Exercise directions — What you return must match the records exactly, with every line included.

* * *

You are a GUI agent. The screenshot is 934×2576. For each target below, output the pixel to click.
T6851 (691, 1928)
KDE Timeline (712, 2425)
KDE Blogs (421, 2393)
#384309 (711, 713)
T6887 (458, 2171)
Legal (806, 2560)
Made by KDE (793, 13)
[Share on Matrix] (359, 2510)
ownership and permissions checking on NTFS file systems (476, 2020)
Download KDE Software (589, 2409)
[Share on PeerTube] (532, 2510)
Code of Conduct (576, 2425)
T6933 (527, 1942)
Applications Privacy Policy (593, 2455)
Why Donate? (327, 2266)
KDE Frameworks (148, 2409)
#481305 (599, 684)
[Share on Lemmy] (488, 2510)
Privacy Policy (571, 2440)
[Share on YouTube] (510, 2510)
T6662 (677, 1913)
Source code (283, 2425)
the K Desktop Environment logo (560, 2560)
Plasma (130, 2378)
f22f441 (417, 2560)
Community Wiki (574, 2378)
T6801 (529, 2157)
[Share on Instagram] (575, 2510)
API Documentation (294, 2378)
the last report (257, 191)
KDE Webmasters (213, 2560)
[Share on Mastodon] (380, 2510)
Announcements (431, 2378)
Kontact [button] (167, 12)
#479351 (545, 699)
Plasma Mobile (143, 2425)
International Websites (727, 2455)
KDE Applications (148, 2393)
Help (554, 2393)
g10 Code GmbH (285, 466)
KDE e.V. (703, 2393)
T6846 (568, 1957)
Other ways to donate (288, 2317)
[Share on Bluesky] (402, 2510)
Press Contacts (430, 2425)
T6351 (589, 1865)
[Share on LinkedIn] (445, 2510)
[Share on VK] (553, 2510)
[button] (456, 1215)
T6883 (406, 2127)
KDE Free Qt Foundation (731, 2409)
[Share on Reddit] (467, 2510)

* * *

Answer below —
You are a GUI agent. The screenshot is 934×2576. For each target below, output the pixel to click.
T6851 (691, 1928)
KDE Timeline (712, 2425)
KDE Blogs (421, 2393)
#384309 (711, 713)
T6887 (458, 2171)
Legal (806, 2560)
Made by KDE (793, 13)
[Share on Matrix] (359, 2510)
ownership and permissions checking on NTFS file systems (476, 2020)
Download KDE Software (589, 2409)
[Share on PeerTube] (532, 2510)
Code of Conduct (576, 2425)
T6933 (527, 1942)
Applications Privacy Policy (593, 2455)
Why Donate? (327, 2266)
KDE Frameworks (148, 2409)
#481305 (599, 684)
[Share on Lemmy] (488, 2510)
Privacy Policy (571, 2440)
[Share on YouTube] (510, 2510)
T6662 (677, 1913)
Source code (283, 2425)
the K Desktop Environment logo (560, 2560)
Plasma (130, 2378)
f22f441 (417, 2560)
Community Wiki (574, 2378)
T6801 (529, 2157)
[Share on Instagram] (575, 2510)
API Documentation (294, 2378)
the last report (257, 191)
KDE Webmasters (213, 2560)
[Share on Mastodon] (380, 2510)
Announcements (431, 2378)
Kontact [button] (167, 12)
#479351 (545, 699)
Plasma Mobile (143, 2425)
International Websites (727, 2455)
KDE Applications (148, 2393)
Help (554, 2393)
g10 Code GmbH (285, 466)
KDE e.V. (703, 2393)
T6846 (568, 1957)
Other ways to donate (288, 2317)
[Share on Bluesky] (402, 2510)
Press Contacts (430, 2425)
T6351 (589, 1865)
[Share on LinkedIn] (445, 2510)
[Share on VK] (553, 2510)
[button] (456, 1215)
T6883 (406, 2127)
KDE Free Qt Foundation (731, 2409)
[Share on Reddit] (467, 2510)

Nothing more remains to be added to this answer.